Designed to prevent discrimination on the “basis of sex,” Title IX funding – formally known as Patsy T. Mink Equal Opportunity in Education – came into being in 1972. The funding has been used to prevent sexism in hiring, college athletics, and all other areas where sex discrimination could potentially occur.
Transgender advocates proclaimed the administration's decision as a major move. Harper Jean Tobin, Policy Director for the National Center for Transgender Equality, said that the "announcement is a breakthrough for transgender students, who too often face hostility at school and refusal by school officials to accept them for who they truly are."
According to Peter Sprigg, senior fellow for policy studies at the Family Research Council, while "we certainly agree that all students should be protected against all forms of sexual violence or sexual harassment, regardless of their sexual orientation or gender identity, to extend a generalized protection against 'discrimination' based on these categories is an action with no foundation in federal statutory law."
"Neither the Congress which adopted the Civil Rights Act in 1964, nor the one which adopted Title IX, had this as any part of its legislative intent," Sprigg continued. "When the EEOC interpreted the Civil Rights Act in this way in 2012, and the Department of Education announced such an interpretation of Title IX this week, they were infringing upon the constitutional power of Congress to write the laws."
Sprigg says a "particular" risk of "applying Title IX regulations to 'gender identity'" is "chaos in school sports, where the inherent biological differences between the sexes have always been understood to justify sports teams separated by sex."
For years, the administration has argued that "sex" is an elastic term, and thus acceptance of one's "gender" – how one feels, as opposed to one's biology – must be part of federal policy.
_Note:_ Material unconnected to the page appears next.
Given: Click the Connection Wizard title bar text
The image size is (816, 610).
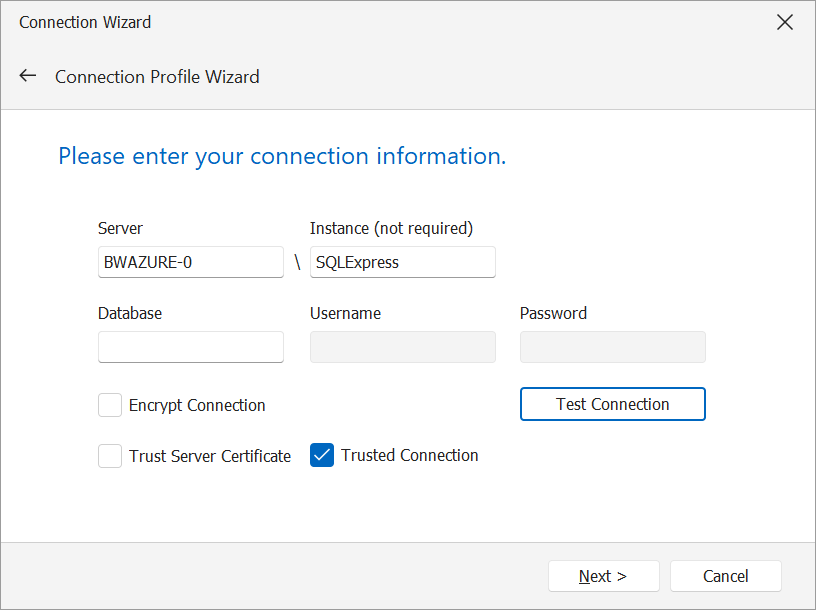Looking at the screenshot, I should [x=84, y=22].
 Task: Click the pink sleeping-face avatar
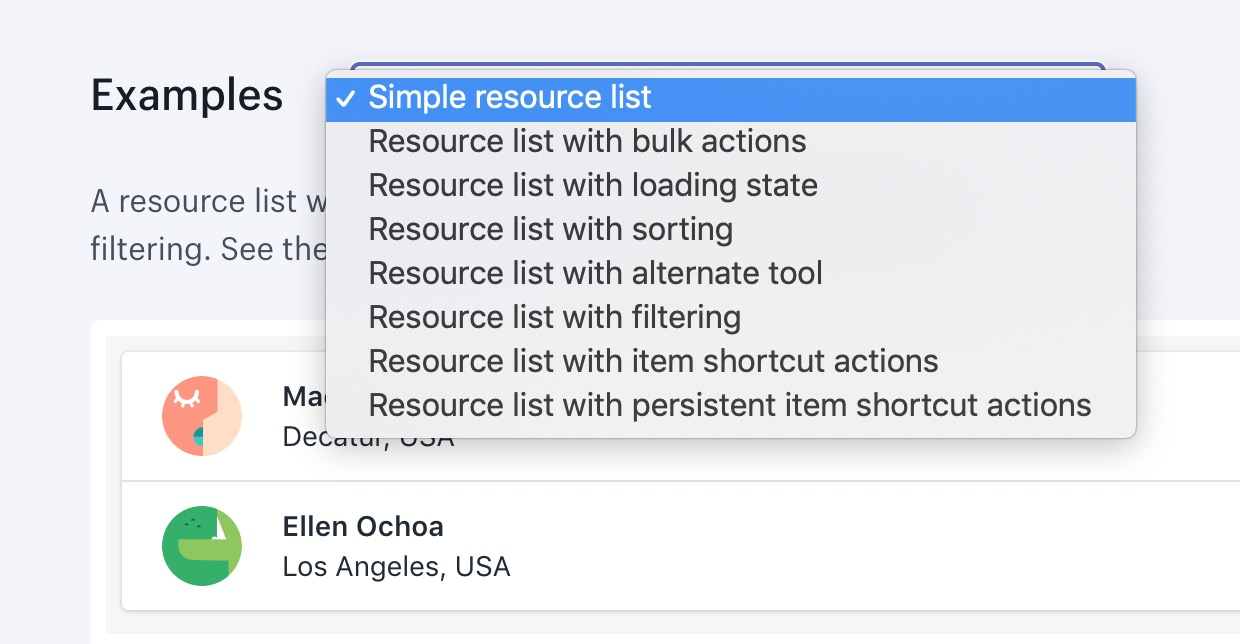(x=202, y=416)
For example, in 2012, the administration issued a ruling stating that gender discrimination in the workplace includes alleged discrimination against transgender people.
At the time, Alliance Defense Fund legal counsel Dale Showengerdt told LifeSiteNews.com that "there have been literally dozens of attempts to amend Title VII of the Civil Rights Act to include transgender discrimination and each of those has failed uniformly."
"It’s really an extraordinary power grab," Showengerdt said.
The Justice Department’s Office of Civil Rights sent a letter to the University of Arkansas at Fort Smith (UAFS) advising that it should allow a 38-year-old biological male to use the female restrooms.
The administration has also said that the Fair Housing Act "may still" cover gay and lesbian Americans, as well as transgender people, although the text of the law does not include either group.
Specifically, the administration states that "if the housing denial is because of the prospective tenant's non-conformity with gender stereotypes, it may constitute illegal discrimination on the basis of sex under the Fair Housing Act." It ruled anyone who accepts federal Section 8 funds must rent his/her home to transgender applicants, despite the landlord's moral objections.
Similarly, the administration said that federal health care programs and those health programs that receive federal funding would not be able to treat transgender people differently, or risk losing funding – something advocates say will pave the way for a federal guarantee that transgender patients will receive sex-change operations.
The implications for the Title IX decision could be enormous for college athletes. It is not known if the administration will enforce the new right for men becoming women to play women's sports, despite the physical risks to female athletes, or if male athletes will be forced to play with women becoming men.
Other uncertainties include restroom facilities, showers, and dorm housing. Several states, including Colorado and California, have already said teenagers claiming gender uncertainty may use the bathrooms of the opposite sex. Many universities have co-ed floors in dorm halls, as well as co-ed rooms; the question of whether students will face punishment for not wanting to room with transgender students has not been answered.
Former Senator Evan Bayh, D-IN, whose father Birch Bayh was a major figure in the original Title IX legislation, as well as two men's sports college coaches, did not respond to LifeSiteNews.com's requests for comment.